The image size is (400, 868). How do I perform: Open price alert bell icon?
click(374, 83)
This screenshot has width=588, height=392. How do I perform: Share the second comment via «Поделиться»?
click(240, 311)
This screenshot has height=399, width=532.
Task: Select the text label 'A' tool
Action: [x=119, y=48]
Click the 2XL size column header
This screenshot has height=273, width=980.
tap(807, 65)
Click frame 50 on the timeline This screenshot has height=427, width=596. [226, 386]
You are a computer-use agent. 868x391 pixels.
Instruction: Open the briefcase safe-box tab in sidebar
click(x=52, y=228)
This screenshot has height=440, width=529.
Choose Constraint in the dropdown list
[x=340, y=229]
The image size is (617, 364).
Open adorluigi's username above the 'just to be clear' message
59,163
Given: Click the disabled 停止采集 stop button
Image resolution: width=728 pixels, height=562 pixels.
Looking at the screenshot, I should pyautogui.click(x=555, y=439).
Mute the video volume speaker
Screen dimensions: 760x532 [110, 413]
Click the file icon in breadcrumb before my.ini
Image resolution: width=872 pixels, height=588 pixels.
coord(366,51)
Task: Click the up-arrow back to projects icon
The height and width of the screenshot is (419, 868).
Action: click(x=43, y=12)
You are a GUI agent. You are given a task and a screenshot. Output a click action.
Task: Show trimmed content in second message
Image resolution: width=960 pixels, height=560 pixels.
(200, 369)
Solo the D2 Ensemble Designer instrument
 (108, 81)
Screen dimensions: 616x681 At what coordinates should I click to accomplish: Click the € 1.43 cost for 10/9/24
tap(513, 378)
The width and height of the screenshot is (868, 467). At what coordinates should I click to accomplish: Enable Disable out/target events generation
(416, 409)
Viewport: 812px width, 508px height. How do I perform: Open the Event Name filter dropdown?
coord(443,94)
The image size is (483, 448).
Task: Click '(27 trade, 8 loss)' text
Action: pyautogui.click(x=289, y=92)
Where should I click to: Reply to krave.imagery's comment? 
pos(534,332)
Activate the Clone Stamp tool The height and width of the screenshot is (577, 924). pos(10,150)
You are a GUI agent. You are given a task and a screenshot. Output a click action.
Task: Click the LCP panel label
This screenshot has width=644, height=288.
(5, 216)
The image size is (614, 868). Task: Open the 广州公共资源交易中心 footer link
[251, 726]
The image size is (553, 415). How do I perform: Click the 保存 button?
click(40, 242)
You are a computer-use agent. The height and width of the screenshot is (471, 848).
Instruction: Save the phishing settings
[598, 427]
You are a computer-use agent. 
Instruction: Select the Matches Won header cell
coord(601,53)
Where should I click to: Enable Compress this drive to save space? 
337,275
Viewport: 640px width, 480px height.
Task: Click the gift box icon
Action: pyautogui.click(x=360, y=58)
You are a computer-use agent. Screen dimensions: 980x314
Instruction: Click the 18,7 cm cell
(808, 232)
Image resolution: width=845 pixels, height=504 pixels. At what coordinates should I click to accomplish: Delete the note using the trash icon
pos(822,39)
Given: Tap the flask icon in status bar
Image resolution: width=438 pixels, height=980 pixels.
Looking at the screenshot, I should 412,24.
★ ★ ★ ★
The records above are to be restated word for word, in full.

The image size is (400, 868). How do I perform: Open price alert bell icon?
click(374, 83)
This screenshot has width=588, height=392. How do I perform: Share the second comment via «Поделиться»?
click(240, 311)
This screenshot has height=399, width=532.
Task: Select the text label 'A' tool
Action: [x=119, y=48]
Click the 2XL size column header
This screenshot has height=273, width=980.
tap(807, 65)
Click frame 50 on the timeline This screenshot has height=427, width=596. [226, 386]
You are a computer-use agent. 868x391 pixels.
Instruction: Open the briefcase safe-box tab in sidebar
click(x=52, y=228)
This screenshot has height=440, width=529.
Choose Constraint in the dropdown list
[x=340, y=229]
The image size is (617, 364).
Open adorluigi's username above the 'just to be clear' message
59,163
Given: Click the disabled 停止采集 stop button
Image resolution: width=728 pixels, height=562 pixels.
Looking at the screenshot, I should pyautogui.click(x=555, y=439).
Mute the video volume speaker
Screen dimensions: 760x532 [110, 413]
Click the file icon in breadcrumb before my.ini
Image resolution: width=872 pixels, height=588 pixels.
coord(366,51)
Task: Click the up-arrow back to projects icon
The height and width of the screenshot is (419, 868).
Action: click(x=43, y=12)
You are a GUI agent. You are given a task and a screenshot. Output a click action.
Task: Show trimmed content in second message
Image resolution: width=960 pixels, height=560 pixels.
(200, 369)
Solo the D2 Ensemble Designer instrument
 (108, 81)
Screen dimensions: 616x681 At what coordinates should I click to accomplish: Click the € 1.43 cost for 10/9/24
tap(513, 378)
The width and height of the screenshot is (868, 467). At what coordinates should I click to accomplish: Enable Disable out/target events generation
(416, 409)
Viewport: 812px width, 508px height. How do I perform: Open the Event Name filter dropdown?
coord(443,94)
The image size is (483, 448).
Task: Click '(27 trade, 8 loss)' text
Action: pyautogui.click(x=289, y=92)
Where should I click to: Reply to krave.imagery's comment? 
pos(534,332)
Activate the Clone Stamp tool The height and width of the screenshot is (577, 924). pos(10,150)
You are a GUI agent. You are given a task and a screenshot. Output a click action.
Task: Click the LCP panel label
This screenshot has width=644, height=288.
(5, 216)
The image size is (614, 868). Task: Open the 广州公共资源交易中心 footer link
[251, 726]
The image size is (553, 415). How do I perform: Click the 保存 button?
click(40, 242)
You are a computer-use agent. The height and width of the screenshot is (471, 848).
Instruction: Save the phishing settings
[598, 427]
You are a computer-use agent. 
Instruction: Select the Matches Won header cell
coord(601,53)
Where should I click to: Enable Compress this drive to save space? 
337,275
Viewport: 640px width, 480px height.
Task: Click the gift box icon
Action: pyautogui.click(x=360, y=58)
You are a computer-use agent. Screen dimensions: 980x314
Instruction: Click the 18,7 cm cell
(808, 232)
Image resolution: width=845 pixels, height=504 pixels. At what coordinates should I click to accomplish: Delete the note using the trash icon
pos(822,39)
Given: Tap the flask icon in status bar
Image resolution: width=438 pixels, height=980 pixels.
Looking at the screenshot, I should 412,24.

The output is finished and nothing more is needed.